[Records from a data collection]
▶
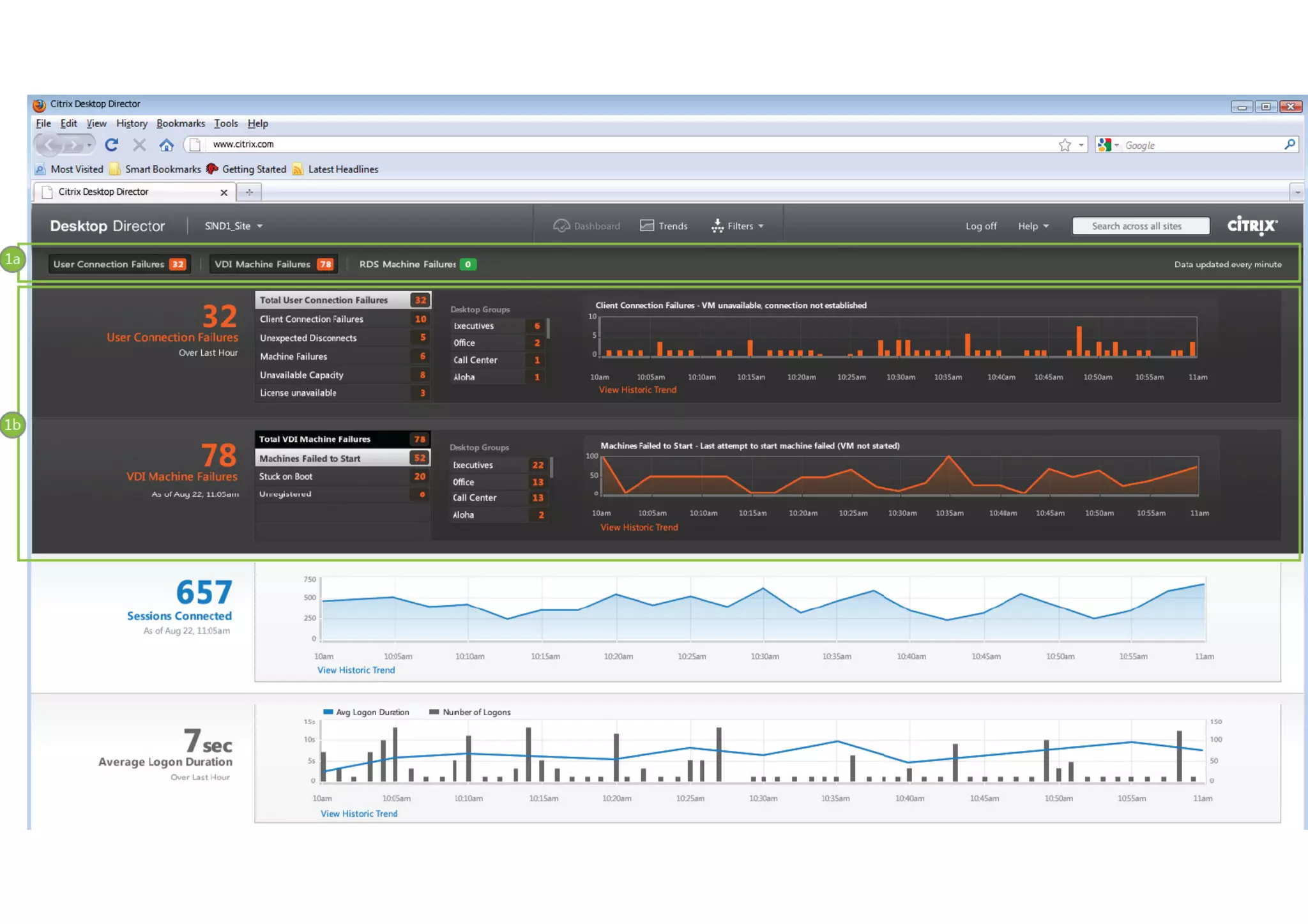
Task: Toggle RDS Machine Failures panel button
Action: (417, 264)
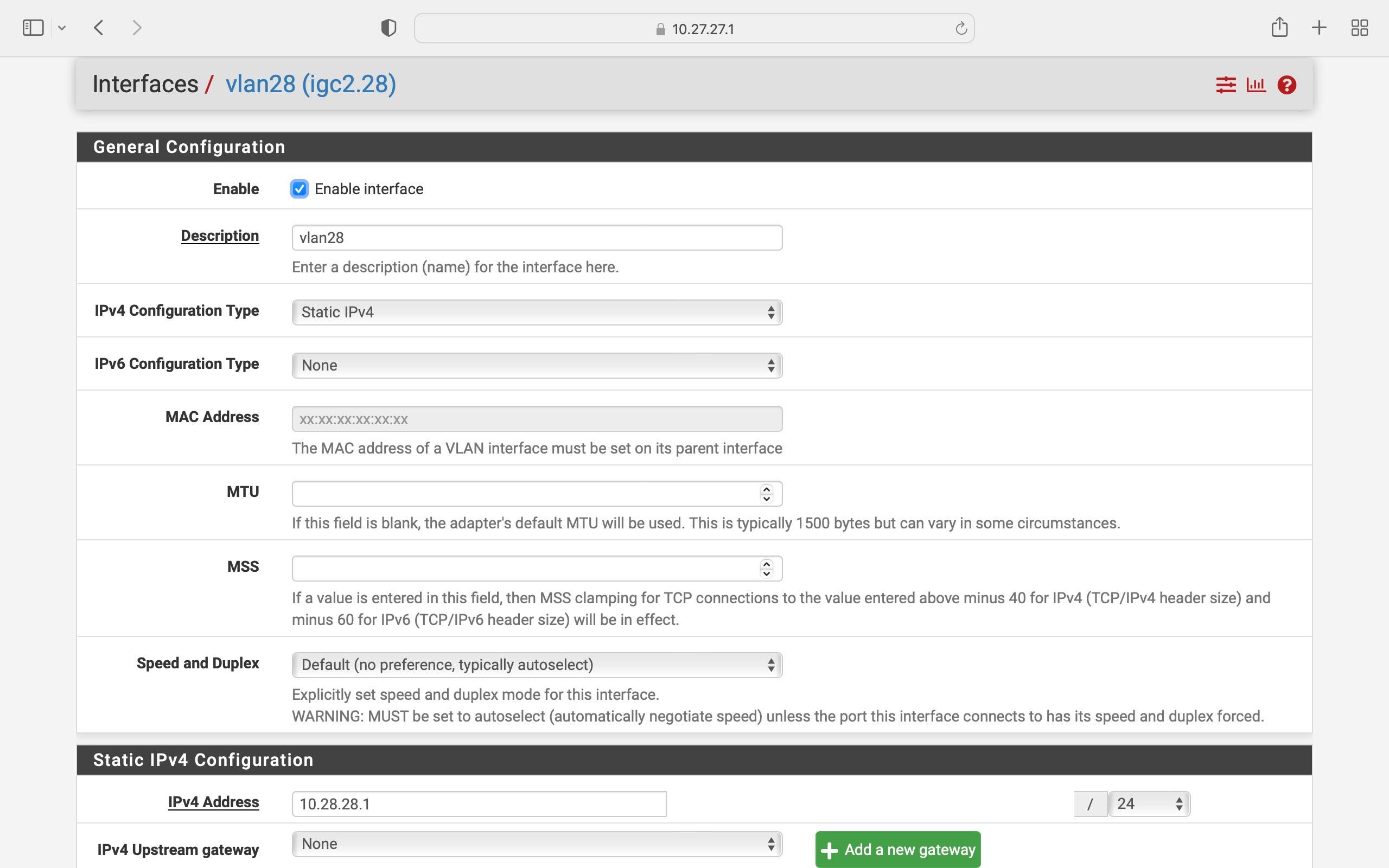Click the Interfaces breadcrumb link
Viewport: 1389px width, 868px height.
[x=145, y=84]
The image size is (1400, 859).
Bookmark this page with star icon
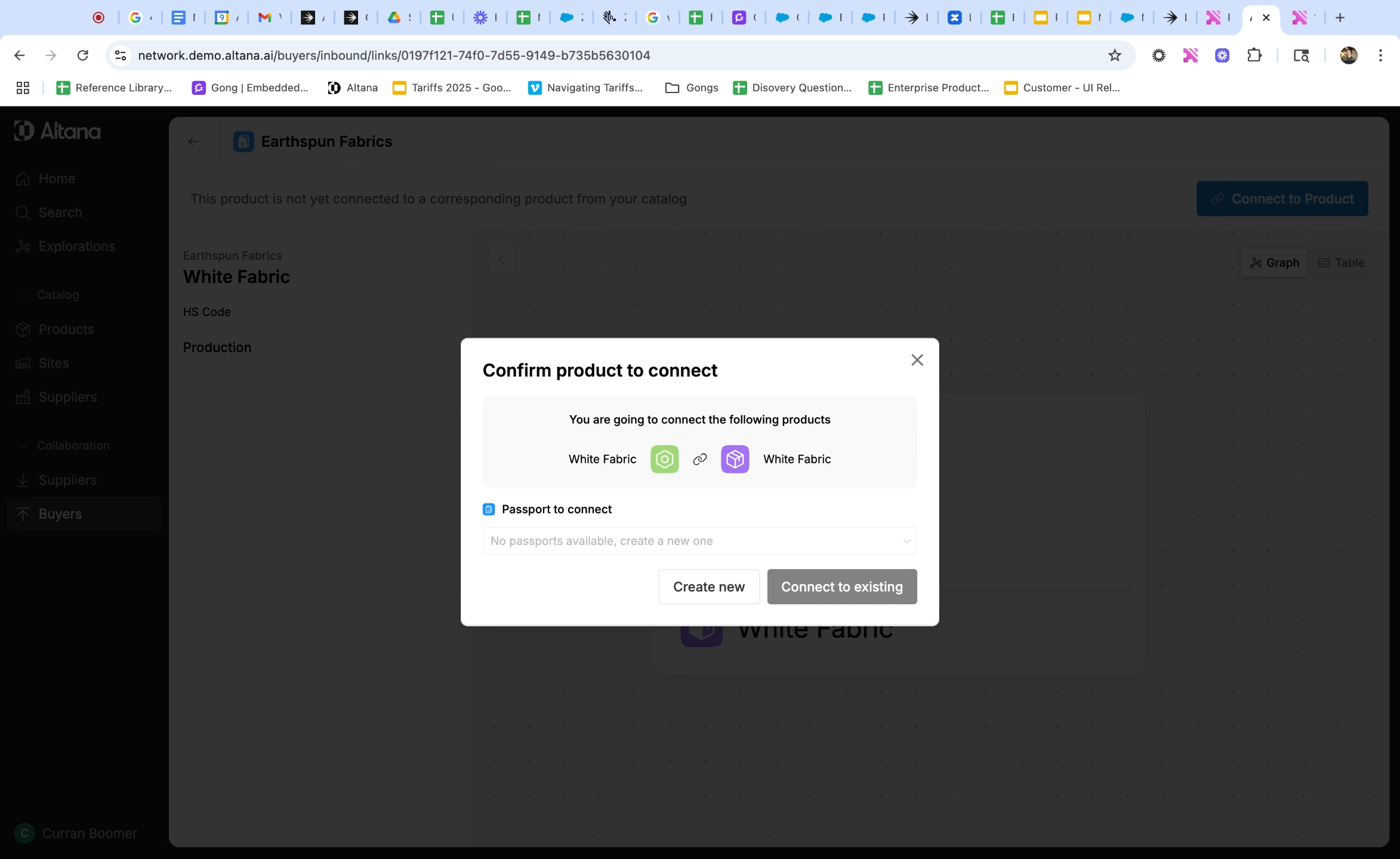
◀
Pictures stay out of this copy. Retype exactly the lines from the one with "The image size is (1400, 859)." through the last line of the data, both ends included, and nothing more.

## [Your solution]
The image size is (1400, 859).
Bookmark this page with star icon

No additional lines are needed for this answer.